Output all the entries below. Each must match exactly.

[Records for this task]

= = = = =

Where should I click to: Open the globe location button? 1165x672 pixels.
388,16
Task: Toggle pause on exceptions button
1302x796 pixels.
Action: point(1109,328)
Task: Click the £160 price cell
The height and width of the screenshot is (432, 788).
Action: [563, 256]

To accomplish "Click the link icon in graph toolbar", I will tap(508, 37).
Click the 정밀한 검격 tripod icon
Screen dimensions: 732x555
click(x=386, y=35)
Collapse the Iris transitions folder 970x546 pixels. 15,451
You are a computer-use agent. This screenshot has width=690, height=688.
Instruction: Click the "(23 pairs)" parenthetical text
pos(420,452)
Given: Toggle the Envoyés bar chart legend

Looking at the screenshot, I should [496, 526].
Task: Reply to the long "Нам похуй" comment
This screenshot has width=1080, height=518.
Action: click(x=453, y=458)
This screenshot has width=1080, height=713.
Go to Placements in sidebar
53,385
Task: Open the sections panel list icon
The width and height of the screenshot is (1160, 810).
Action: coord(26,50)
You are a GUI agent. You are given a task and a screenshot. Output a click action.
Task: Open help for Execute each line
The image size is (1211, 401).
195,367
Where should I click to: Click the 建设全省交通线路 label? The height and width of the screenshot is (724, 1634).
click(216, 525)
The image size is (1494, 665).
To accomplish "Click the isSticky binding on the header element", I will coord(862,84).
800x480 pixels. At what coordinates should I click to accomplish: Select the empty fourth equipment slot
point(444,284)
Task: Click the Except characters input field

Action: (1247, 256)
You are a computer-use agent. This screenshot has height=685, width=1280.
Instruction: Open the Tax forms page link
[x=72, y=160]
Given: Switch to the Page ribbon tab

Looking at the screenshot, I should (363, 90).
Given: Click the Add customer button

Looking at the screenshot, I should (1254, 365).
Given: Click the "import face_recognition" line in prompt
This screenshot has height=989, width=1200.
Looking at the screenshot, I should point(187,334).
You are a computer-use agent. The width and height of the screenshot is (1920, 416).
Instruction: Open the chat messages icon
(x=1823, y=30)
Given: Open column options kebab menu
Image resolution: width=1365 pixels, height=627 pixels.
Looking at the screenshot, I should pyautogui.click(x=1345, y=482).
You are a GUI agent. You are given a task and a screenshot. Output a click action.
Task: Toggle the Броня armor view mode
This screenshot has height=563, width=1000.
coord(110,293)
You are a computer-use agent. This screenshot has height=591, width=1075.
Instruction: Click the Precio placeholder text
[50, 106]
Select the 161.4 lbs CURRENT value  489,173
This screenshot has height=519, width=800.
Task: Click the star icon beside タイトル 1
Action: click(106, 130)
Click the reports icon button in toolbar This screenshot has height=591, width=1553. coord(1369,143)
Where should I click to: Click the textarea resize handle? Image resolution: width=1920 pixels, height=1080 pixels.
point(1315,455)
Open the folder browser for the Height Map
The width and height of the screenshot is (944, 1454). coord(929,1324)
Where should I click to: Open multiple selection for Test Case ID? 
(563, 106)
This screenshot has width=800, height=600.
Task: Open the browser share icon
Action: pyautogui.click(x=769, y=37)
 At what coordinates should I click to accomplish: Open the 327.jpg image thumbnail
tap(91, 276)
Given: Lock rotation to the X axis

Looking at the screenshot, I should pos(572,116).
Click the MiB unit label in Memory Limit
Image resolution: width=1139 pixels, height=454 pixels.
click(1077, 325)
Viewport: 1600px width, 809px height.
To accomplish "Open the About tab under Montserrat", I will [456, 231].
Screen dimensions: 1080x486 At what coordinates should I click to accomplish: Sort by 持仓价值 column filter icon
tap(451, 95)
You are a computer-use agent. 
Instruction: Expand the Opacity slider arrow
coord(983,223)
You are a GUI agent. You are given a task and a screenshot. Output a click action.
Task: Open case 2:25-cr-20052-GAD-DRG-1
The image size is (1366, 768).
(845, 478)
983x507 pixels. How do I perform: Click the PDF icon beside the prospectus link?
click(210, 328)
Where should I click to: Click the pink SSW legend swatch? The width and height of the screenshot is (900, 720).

= = = = =

[Solution to this problem]
Where should I click to: Open the globe location button? 1165x672 pixels.
388,16
Task: Toggle pause on exceptions button
1302x796 pixels.
Action: point(1109,328)
Task: Click the £160 price cell
The height and width of the screenshot is (432, 788).
Action: [563, 256]

To accomplish "Click the link icon in graph toolbar", I will tap(508, 37).
Click the 정밀한 검격 tripod icon
Screen dimensions: 732x555
click(x=386, y=35)
Collapse the Iris transitions folder 970x546 pixels. 15,451
You are a computer-use agent. This screenshot has width=690, height=688.
Instruction: Click the "(23 pairs)" parenthetical text
pos(420,452)
Given: Toggle the Envoyés bar chart legend

Looking at the screenshot, I should [496, 526].
Task: Reply to the long "Нам похуй" comment
This screenshot has width=1080, height=518.
Action: click(x=453, y=458)
This screenshot has width=1080, height=713.
Go to Placements in sidebar
53,385
Task: Open the sections panel list icon
The width and height of the screenshot is (1160, 810).
Action: coord(26,50)
You are a GUI agent. You are given a task and a screenshot. Output a click action.
Task: Open help for Execute each line
The image size is (1211, 401).
195,367
Where should I click to: Click the 建设全省交通线路 label? The height and width of the screenshot is (724, 1634).
click(216, 525)
The image size is (1494, 665).
To accomplish "Click the isSticky binding on the header element", I will coord(862,84).
800x480 pixels. At what coordinates should I click to accomplish: Select the empty fourth equipment slot
point(444,284)
Task: Click the Except characters input field

Action: (1247, 256)
You are a computer-use agent. This screenshot has height=685, width=1280.
Instruction: Open the Tax forms page link
[x=72, y=160]
Given: Switch to the Page ribbon tab

Looking at the screenshot, I should (363, 90).
Given: Click the Add customer button

Looking at the screenshot, I should (1254, 365).
Given: Click the "import face_recognition" line in prompt
This screenshot has height=989, width=1200.
Looking at the screenshot, I should point(187,334).
You are a computer-use agent. The width and height of the screenshot is (1920, 416).
Instruction: Open the chat messages icon
(x=1823, y=30)
Given: Open column options kebab menu
Image resolution: width=1365 pixels, height=627 pixels.
Looking at the screenshot, I should pyautogui.click(x=1345, y=482).
You are a GUI agent. You are given a task and a screenshot. Output a click action.
Task: Toggle the Броня armor view mode
This screenshot has height=563, width=1000.
coord(110,293)
You are a computer-use agent. This screenshot has height=591, width=1075.
Instruction: Click the Precio placeholder text
[50, 106]
Select the 161.4 lbs CURRENT value  489,173
This screenshot has height=519, width=800.
Task: Click the star icon beside タイトル 1
Action: click(106, 130)
Click the reports icon button in toolbar This screenshot has height=591, width=1553. coord(1369,143)
Where should I click to: Click the textarea resize handle? Image resolution: width=1920 pixels, height=1080 pixels.
point(1315,455)
Open the folder browser for the Height Map
The width and height of the screenshot is (944, 1454). coord(929,1324)
Where should I click to: Open multiple selection for Test Case ID? 
(563, 106)
This screenshot has width=800, height=600.
Task: Open the browser share icon
Action: pyautogui.click(x=769, y=37)
 At what coordinates should I click to accomplish: Open the 327.jpg image thumbnail
tap(91, 276)
Given: Lock rotation to the X axis

Looking at the screenshot, I should pos(572,116).
Click the MiB unit label in Memory Limit
Image resolution: width=1139 pixels, height=454 pixels.
click(1077, 325)
Viewport: 1600px width, 809px height.
To accomplish "Open the About tab under Montserrat", I will [456, 231].
Screen dimensions: 1080x486 At what coordinates should I click to accomplish: Sort by 持仓价值 column filter icon
tap(451, 95)
You are a computer-use agent. 
Instruction: Expand the Opacity slider arrow
coord(983,223)
You are a GUI agent. You are given a task and a screenshot. Output a click action.
Task: Open case 2:25-cr-20052-GAD-DRG-1
The image size is (1366, 768).
(845, 478)
983x507 pixels. How do I perform: Click the PDF icon beside the prospectus link?
click(210, 328)
Where should I click to: Click the pink SSW legend swatch? The width and height of the screenshot is (900, 720).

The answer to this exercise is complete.